* begin *

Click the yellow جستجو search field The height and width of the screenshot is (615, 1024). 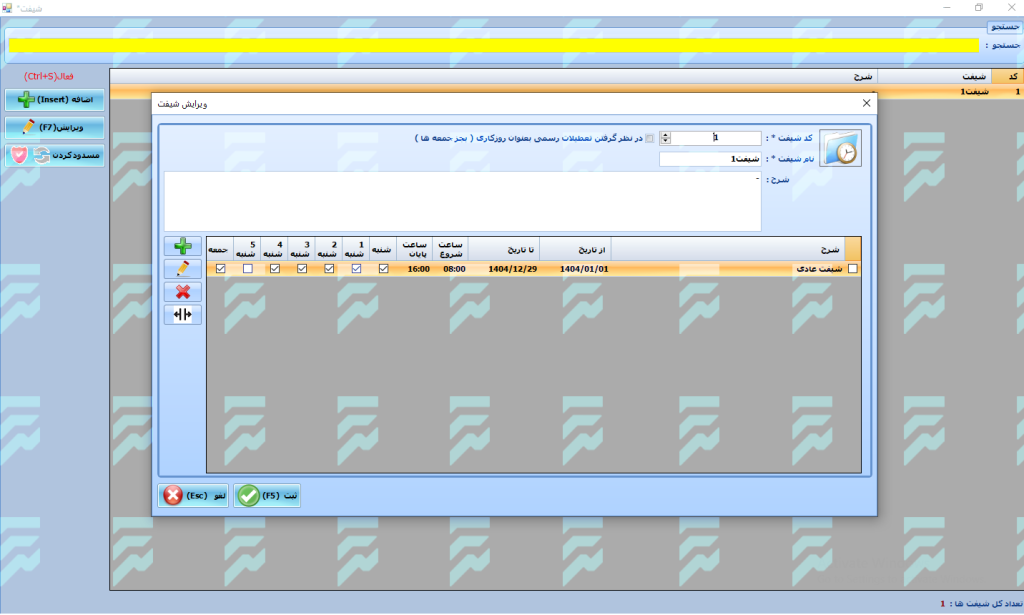[x=492, y=45]
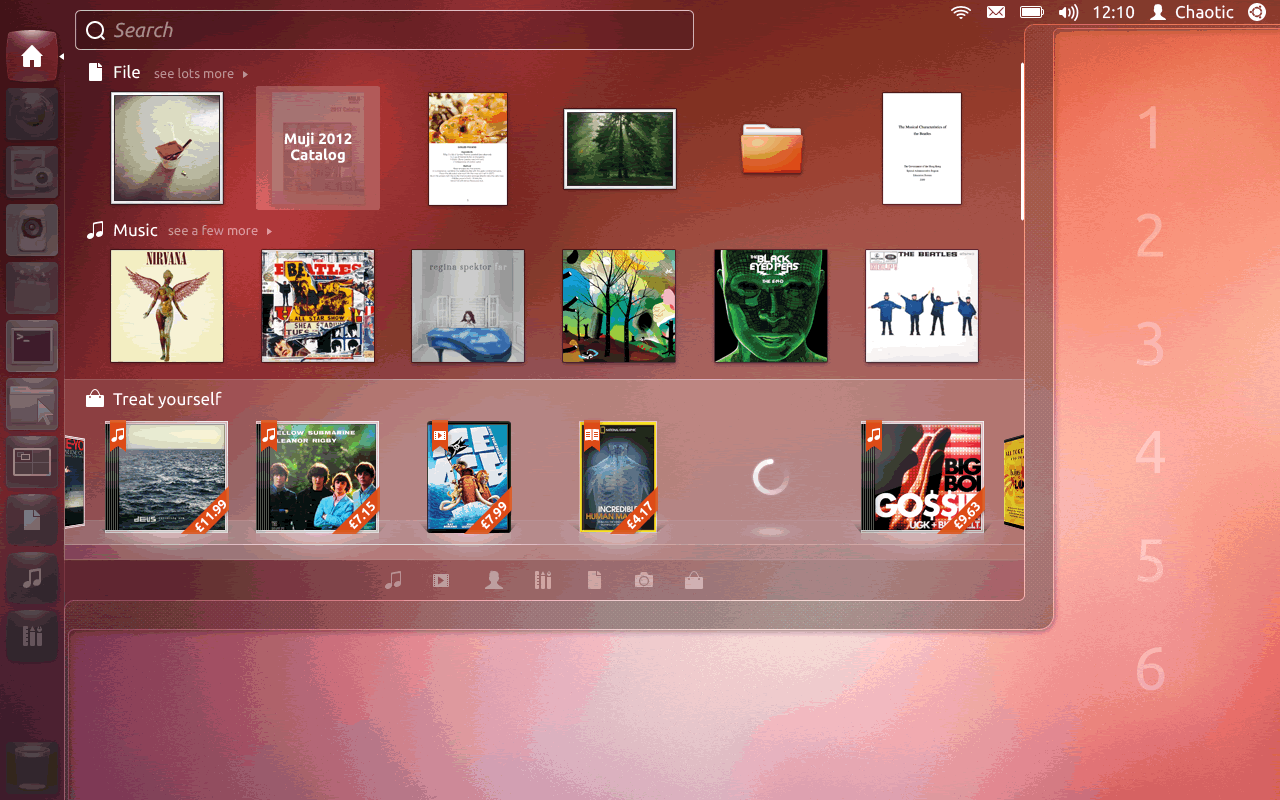1280x800 pixels.
Task: Open the network Wi-Fi indicator
Action: [960, 12]
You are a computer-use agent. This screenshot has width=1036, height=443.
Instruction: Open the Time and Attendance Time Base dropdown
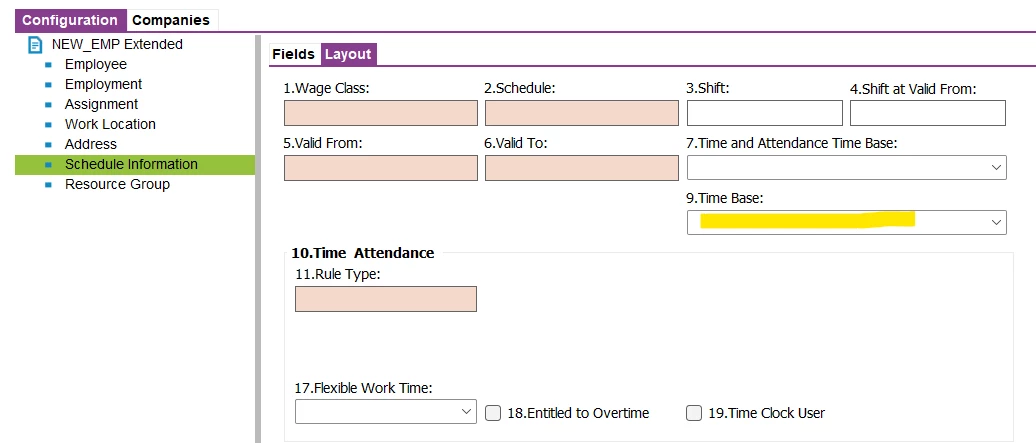pyautogui.click(x=847, y=167)
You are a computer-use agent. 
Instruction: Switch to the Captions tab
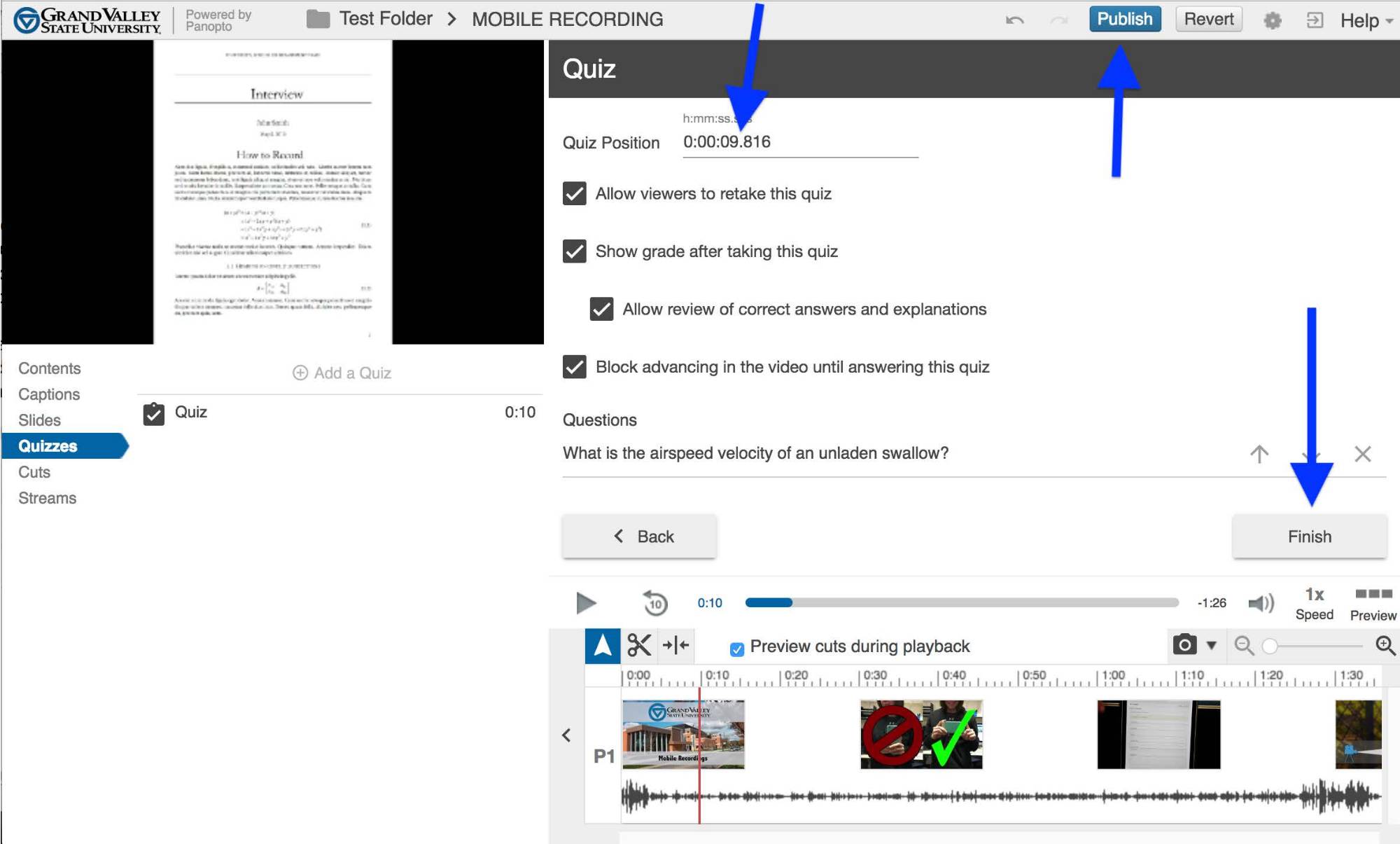(49, 394)
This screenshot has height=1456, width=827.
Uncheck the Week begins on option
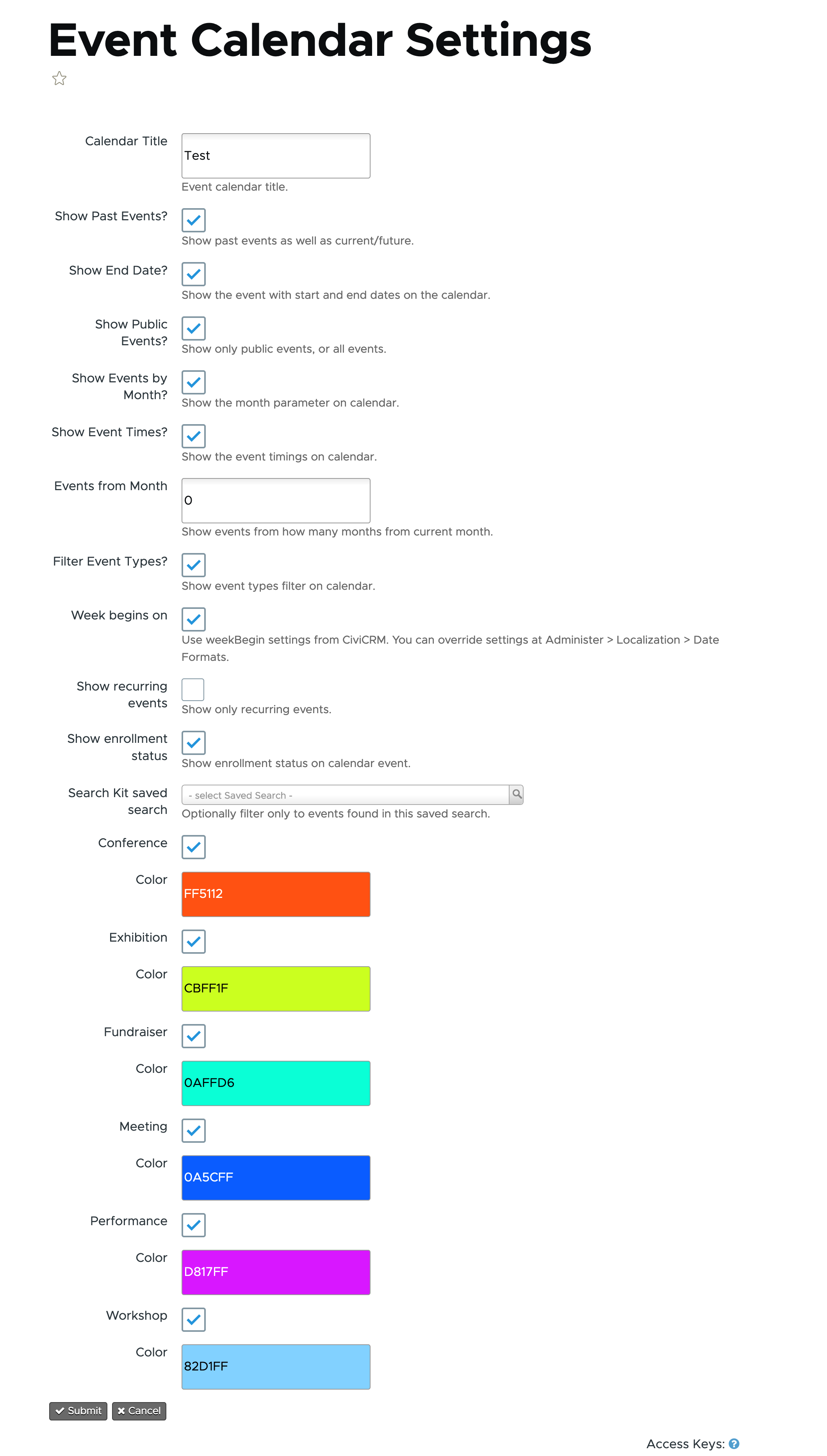[194, 619]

* end *

# What is needed
Copy the items word for word, from the line containing "This screenshot has height=1456, width=827." through the last line of the items, including both ends, and leave the pictures out.

# Task solution
This screenshot has height=1456, width=827.
Uncheck the Week begins on option
[194, 619]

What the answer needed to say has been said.